| Exercise directions |
One range is to be output from the listing below, exactly as written: the line with "The width and height of the screenshot is (951, 427)." to the line with "811x620 pixels.", both kept.

| Task inputs |
-------
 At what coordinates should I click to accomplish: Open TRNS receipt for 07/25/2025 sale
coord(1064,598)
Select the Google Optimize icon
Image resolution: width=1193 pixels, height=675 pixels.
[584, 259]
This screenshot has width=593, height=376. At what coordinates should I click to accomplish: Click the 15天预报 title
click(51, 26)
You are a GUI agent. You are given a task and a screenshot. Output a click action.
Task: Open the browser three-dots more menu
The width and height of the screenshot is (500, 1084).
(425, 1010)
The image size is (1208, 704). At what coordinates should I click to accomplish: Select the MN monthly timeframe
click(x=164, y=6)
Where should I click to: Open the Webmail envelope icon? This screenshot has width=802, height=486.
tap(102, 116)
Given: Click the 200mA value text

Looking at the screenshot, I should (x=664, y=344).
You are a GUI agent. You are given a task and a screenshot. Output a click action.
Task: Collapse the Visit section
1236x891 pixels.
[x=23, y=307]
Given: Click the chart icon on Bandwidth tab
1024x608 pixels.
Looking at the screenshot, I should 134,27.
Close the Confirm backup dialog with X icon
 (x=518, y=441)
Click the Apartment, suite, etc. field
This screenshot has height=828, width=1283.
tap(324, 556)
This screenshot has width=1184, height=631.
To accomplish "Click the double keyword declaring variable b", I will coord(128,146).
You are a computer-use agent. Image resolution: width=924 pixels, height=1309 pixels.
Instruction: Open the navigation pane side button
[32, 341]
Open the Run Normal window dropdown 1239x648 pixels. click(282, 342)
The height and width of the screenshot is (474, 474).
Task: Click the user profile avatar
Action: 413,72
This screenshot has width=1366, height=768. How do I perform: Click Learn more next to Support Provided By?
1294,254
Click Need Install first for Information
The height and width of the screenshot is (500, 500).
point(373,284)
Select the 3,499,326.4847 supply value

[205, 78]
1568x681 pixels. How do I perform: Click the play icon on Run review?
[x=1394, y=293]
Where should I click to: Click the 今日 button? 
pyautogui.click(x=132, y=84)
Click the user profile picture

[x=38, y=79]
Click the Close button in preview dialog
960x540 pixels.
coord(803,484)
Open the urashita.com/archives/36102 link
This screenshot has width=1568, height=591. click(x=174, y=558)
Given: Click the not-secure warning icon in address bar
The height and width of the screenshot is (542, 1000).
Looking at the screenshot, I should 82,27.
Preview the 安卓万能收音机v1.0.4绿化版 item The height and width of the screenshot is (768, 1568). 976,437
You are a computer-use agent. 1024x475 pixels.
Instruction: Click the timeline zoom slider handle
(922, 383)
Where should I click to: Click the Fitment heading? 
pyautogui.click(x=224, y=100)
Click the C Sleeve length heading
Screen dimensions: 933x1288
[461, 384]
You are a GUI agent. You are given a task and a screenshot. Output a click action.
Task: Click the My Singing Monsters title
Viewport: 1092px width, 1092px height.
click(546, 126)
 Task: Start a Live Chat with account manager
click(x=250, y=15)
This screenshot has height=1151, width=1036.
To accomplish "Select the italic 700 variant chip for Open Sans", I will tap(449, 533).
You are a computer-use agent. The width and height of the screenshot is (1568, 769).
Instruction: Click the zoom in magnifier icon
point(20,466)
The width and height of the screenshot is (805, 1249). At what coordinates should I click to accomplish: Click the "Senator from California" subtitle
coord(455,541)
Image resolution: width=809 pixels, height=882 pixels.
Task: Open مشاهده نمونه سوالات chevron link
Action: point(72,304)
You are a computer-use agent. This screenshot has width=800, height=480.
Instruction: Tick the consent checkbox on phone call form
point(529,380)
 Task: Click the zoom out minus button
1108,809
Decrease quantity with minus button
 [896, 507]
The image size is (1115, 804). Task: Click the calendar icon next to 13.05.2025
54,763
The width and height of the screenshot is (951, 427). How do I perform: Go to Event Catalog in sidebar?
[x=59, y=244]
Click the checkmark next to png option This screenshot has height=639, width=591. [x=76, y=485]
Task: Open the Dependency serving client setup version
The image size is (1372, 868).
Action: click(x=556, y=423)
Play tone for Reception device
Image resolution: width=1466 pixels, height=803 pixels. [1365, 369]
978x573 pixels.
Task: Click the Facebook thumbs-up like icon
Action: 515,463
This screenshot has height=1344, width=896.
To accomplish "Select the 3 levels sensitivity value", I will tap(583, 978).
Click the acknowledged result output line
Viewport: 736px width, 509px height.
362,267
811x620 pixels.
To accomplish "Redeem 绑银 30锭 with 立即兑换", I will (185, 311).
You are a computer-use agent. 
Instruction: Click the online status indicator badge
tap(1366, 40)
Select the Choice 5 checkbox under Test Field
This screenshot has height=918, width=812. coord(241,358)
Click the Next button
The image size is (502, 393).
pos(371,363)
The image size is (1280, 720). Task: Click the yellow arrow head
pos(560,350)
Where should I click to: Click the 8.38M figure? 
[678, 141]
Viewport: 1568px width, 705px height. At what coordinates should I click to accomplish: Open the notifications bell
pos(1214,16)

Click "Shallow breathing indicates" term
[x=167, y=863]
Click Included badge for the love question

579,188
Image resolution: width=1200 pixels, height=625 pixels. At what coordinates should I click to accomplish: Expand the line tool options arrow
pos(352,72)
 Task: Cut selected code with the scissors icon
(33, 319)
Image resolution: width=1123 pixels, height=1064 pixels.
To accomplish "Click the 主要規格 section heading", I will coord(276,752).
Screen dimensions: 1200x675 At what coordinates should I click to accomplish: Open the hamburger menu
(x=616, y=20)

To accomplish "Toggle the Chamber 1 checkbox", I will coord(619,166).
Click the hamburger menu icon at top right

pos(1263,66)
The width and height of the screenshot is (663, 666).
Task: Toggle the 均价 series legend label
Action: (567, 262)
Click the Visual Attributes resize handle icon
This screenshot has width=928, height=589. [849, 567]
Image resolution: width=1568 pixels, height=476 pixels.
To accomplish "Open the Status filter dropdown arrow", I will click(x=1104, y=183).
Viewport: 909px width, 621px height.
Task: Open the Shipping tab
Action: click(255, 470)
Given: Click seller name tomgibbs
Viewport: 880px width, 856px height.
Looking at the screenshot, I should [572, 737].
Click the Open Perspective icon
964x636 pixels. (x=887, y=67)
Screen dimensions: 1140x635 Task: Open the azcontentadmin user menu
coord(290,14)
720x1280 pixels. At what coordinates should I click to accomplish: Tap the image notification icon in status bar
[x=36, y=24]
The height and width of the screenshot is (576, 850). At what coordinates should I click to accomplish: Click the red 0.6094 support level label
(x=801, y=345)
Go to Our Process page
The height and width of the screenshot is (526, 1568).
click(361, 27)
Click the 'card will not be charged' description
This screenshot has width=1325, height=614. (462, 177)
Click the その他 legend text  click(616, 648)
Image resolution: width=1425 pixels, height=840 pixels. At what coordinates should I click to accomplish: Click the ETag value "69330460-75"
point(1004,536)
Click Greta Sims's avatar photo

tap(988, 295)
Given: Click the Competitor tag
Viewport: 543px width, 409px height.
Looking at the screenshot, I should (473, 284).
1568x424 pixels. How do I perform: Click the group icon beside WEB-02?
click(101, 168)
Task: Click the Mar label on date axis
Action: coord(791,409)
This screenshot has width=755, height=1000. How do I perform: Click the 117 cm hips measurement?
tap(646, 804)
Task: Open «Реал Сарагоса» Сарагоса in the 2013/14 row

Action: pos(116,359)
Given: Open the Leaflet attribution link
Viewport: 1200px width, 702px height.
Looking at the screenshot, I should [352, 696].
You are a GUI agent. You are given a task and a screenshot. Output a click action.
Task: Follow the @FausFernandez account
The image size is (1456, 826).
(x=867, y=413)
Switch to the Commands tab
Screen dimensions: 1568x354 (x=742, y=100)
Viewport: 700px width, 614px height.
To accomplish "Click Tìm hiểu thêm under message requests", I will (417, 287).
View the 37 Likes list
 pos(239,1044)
-------
| Response |
The width and height of the screenshot is (951, 427). How do I perform: Go to Event Catalog in sidebar?
[x=59, y=244]
Click the checkmark next to png option This screenshot has height=639, width=591. [x=76, y=485]
Task: Open the Dependency serving client setup version
The image size is (1372, 868).
Action: click(x=556, y=423)
Play tone for Reception device
Image resolution: width=1466 pixels, height=803 pixels. [1365, 369]
978x573 pixels.
Task: Click the Facebook thumbs-up like icon
Action: 515,463
This screenshot has height=1344, width=896.
To accomplish "Select the 3 levels sensitivity value", I will tap(583, 978).
Click the acknowledged result output line
Viewport: 736px width, 509px height.
362,267
811x620 pixels.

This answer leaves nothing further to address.